Social care charity makes £5 million investment in pay as it launches new recruitment campaign
One of the UK’s biggest social care charities, Community Integrated Care (CIC), has announced a £5 million investment in employee pay, reward and wellbeing – including a new basic hourly rate for its Support Workers of £9.70 per hour in England and £10.20 in Scotland.
The company say the new 3-year employee investment strategy is aimed at rewarding, recognising and retaining its 5,000 strong workforce, as well as responding to the unprecedented recruitment challenges being faced by providers across the sector.
In addition to a 9% pay rise (England), CIC will also give staff double-time for Christmas bank holidays and a brand-new wellbeing offering, including flexible working options such as a four-day week, and free mental health support in partnership with wellbeing app, Everymind At Work.
The move means that a CIC Support Worker in England working 40 hours per week will now receive an annual salary of £20,200 – an additional £1,600 (gross) per year.
In addition to their announcement on pay, CIC has also today launched a national recruitment campaign: www.WorkInCare.co.uk where prospective employees can apply for a variety of roles and receive these new rates of pay.
Mark Adams (pictured), Chief Executive Officer at CIC said: “In 2018 we embarked upon our ‘We Dare’ organisational strategy, which aimed to put Community Integrated Care at the forefront of quality, social impact, and workforce standards in our sector. From the outset, a fundamental goal was to provide fairer pay and a better career for people working in care.”
“We are proud to be making such enormous strides towards the realisation of this vision. Through years of hard work, innovation and focus from colleagues at all levels of our charity, we have built strong foundations that have enabled us to make this unprecedented uplift in colleague pay.”
“We recognise though that our charity, and every care provider, has untapped potential and that colleagues working in social care deserve further investment. This can only be realised through central government commitment to better investment and an effective workforce strategy for the sector. Social care is experiencing a funding and recruitment crisis, and successes like this must not mask the clear threat that many providers are facing or the constraints that all organisations are operating within.”
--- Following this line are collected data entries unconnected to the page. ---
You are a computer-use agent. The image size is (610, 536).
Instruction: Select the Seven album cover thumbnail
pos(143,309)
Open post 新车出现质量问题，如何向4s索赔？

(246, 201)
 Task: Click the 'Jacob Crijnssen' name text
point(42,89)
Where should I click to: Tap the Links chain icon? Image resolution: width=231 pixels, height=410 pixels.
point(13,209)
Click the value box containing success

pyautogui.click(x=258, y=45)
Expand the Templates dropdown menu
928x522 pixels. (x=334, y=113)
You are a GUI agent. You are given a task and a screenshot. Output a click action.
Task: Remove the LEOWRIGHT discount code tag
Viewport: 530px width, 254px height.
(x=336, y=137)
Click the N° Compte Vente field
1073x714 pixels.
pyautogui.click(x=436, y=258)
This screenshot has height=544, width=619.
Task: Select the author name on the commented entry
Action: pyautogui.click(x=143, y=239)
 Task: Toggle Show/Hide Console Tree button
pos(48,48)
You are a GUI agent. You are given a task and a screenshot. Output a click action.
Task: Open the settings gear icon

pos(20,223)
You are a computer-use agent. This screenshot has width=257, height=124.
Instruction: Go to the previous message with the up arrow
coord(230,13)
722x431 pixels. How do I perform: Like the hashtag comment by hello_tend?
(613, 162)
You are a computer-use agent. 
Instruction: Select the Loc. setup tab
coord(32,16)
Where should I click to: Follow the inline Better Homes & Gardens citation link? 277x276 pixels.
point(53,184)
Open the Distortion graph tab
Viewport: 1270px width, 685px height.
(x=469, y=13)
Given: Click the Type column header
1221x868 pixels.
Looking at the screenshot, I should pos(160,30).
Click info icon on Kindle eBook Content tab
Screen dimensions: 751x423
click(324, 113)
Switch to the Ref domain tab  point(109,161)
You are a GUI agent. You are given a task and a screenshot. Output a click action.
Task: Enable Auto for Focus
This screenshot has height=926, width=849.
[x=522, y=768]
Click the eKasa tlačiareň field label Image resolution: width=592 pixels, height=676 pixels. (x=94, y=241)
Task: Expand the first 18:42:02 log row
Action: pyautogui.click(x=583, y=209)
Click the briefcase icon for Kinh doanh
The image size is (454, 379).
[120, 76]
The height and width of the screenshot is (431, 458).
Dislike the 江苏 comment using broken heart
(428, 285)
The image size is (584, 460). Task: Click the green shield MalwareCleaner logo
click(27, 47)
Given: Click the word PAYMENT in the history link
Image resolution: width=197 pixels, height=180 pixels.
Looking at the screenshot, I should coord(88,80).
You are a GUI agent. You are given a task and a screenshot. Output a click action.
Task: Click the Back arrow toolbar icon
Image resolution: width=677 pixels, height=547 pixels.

Earlier this year, the charity commissioned research to independently assess the role of frontline Support Workers. In their published report – ‘Unfair to Care: understanding the social care pay gap and how to close it’ – CIC demonstrated that based on the complexity, responsibility, skill and demands of the role, many social care workers are undervalued by around £7,000 a year in comparison to their counterparts in other public funded sectors.
The charity has used their report, and its findings, as a platform to raise awareness of the true value of the 1.6 million people working in care and to lobby the Government to deliver fundamental workforce reform and funding.
Picture (c) Community Integrated Care.